## Data provided
◆ ◆ ◆

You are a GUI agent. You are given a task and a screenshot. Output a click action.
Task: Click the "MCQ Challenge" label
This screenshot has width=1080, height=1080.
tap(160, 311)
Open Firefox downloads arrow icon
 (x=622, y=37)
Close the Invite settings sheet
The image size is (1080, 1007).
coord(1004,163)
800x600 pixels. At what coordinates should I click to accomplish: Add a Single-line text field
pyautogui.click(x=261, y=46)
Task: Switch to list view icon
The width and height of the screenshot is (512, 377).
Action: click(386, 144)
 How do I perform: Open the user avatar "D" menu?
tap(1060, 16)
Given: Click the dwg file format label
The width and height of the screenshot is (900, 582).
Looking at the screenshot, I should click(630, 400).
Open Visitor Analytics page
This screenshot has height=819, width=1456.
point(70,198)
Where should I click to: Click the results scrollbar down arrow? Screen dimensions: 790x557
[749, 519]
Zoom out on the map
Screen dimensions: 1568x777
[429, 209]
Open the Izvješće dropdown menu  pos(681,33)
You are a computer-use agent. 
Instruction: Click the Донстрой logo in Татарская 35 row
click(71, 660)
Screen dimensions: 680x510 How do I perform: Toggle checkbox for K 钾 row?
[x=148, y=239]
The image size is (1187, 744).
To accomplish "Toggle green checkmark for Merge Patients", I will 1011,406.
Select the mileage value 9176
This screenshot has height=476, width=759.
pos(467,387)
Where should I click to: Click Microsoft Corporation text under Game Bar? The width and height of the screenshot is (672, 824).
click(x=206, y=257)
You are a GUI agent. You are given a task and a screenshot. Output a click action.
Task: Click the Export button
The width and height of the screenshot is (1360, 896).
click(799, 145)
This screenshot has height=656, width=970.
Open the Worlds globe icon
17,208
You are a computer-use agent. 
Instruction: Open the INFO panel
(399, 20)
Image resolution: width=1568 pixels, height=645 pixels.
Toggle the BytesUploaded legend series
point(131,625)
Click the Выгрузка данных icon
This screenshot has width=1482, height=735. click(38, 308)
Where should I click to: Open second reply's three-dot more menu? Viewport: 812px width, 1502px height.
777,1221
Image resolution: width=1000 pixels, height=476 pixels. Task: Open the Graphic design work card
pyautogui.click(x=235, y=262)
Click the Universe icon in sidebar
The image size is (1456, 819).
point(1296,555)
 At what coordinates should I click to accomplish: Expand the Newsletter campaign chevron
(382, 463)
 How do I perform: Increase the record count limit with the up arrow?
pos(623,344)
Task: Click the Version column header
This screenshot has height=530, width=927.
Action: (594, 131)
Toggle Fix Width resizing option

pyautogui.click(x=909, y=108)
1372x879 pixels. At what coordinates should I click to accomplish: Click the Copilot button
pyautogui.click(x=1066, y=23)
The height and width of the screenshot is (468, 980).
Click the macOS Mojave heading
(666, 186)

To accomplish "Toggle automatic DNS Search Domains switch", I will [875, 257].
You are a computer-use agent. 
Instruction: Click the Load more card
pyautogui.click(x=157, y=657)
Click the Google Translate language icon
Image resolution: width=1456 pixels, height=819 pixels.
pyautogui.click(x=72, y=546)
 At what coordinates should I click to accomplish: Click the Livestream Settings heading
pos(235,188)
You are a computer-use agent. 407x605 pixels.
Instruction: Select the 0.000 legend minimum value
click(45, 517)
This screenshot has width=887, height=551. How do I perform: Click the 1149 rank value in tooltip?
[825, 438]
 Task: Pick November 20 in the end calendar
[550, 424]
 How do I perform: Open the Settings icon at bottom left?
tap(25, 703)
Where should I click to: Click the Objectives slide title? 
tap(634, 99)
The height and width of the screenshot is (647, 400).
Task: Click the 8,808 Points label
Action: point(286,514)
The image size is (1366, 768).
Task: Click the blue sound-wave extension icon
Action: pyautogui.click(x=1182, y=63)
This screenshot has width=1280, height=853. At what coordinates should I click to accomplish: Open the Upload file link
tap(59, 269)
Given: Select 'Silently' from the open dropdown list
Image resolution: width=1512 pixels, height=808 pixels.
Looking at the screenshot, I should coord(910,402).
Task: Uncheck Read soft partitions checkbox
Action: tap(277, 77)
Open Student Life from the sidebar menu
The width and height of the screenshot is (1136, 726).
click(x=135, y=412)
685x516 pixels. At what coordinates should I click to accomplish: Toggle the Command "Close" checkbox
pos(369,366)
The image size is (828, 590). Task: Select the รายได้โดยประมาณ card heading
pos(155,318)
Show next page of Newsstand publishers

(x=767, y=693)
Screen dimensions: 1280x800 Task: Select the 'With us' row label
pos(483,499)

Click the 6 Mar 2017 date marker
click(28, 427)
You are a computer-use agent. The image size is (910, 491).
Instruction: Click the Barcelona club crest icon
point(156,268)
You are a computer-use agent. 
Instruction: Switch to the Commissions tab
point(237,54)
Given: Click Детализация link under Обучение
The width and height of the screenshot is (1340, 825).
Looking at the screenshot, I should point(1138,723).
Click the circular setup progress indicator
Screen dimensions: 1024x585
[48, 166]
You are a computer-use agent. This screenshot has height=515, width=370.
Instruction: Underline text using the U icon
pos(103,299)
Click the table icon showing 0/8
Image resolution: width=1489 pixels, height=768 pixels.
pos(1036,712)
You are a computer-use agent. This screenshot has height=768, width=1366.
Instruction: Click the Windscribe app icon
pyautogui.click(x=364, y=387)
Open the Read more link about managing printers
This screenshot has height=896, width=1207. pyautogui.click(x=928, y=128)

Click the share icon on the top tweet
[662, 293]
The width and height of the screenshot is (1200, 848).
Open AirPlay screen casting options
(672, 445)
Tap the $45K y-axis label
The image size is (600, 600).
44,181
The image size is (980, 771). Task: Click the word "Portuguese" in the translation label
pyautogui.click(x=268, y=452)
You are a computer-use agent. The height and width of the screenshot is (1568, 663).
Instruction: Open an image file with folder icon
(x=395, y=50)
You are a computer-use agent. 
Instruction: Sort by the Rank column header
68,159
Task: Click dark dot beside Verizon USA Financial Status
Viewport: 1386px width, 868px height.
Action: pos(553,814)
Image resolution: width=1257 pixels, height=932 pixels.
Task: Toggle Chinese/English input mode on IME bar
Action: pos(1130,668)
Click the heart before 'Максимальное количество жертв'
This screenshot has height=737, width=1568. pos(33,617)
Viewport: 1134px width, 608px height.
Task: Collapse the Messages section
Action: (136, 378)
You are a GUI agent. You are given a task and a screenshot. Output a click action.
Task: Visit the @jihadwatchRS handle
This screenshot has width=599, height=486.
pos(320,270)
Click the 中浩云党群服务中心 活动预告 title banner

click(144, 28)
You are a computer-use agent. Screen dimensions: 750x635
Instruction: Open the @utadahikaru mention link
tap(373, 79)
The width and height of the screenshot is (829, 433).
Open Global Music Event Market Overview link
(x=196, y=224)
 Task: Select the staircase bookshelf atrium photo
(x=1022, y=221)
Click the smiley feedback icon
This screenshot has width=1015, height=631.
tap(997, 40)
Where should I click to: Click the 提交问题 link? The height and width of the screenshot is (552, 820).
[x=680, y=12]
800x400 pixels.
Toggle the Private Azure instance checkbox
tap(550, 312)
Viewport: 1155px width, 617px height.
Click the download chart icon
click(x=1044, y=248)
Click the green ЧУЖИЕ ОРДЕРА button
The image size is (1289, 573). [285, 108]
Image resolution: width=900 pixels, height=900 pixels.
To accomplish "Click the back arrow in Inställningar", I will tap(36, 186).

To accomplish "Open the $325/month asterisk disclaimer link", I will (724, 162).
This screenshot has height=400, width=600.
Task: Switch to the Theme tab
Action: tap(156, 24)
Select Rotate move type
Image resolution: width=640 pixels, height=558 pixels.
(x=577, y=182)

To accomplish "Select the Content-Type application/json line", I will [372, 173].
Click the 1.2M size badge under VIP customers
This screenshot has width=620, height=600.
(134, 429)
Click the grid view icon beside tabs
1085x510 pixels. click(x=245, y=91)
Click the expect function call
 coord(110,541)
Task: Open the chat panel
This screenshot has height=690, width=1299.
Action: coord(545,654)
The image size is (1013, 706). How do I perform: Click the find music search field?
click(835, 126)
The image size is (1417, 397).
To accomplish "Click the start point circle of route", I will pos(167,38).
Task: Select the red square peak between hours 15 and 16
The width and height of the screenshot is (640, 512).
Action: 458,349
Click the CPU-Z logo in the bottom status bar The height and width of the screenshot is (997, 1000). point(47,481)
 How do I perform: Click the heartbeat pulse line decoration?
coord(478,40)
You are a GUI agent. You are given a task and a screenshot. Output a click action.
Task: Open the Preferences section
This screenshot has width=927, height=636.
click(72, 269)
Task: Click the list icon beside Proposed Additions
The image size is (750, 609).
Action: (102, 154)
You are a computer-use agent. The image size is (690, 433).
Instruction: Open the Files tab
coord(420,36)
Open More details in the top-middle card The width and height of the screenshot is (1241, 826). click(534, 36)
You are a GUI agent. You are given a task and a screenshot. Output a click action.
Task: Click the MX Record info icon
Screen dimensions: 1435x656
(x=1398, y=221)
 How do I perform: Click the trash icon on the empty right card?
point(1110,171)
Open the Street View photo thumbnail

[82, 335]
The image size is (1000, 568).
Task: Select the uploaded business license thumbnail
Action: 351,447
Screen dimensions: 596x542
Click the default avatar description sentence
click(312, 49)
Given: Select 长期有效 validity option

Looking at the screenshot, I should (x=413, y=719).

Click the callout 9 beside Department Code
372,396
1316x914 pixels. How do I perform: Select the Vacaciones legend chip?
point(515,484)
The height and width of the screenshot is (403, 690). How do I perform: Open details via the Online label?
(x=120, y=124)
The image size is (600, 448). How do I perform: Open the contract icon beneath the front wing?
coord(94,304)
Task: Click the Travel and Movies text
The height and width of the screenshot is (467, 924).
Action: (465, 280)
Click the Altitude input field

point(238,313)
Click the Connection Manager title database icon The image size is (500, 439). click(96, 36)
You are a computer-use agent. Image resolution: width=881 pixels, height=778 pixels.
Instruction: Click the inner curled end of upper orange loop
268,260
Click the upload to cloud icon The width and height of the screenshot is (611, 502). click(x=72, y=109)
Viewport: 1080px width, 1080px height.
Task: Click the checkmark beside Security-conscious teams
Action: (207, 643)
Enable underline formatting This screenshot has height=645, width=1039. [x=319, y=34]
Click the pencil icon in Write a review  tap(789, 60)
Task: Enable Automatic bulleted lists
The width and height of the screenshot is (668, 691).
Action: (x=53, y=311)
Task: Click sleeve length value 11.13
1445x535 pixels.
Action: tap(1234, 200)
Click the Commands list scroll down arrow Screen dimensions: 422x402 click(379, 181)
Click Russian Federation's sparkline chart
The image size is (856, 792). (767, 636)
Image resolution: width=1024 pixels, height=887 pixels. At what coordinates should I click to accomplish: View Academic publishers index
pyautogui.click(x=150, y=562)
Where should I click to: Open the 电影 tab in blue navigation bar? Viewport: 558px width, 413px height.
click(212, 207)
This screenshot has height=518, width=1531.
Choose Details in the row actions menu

◆ ◆ ◆

## Work required
Your answer should consist of copies of the lines above that include the string "dropdown".

## Completed task
Open the Izvješće dropdown menu  pos(681,33)
Given: Select 'Silently' from the open dropdown list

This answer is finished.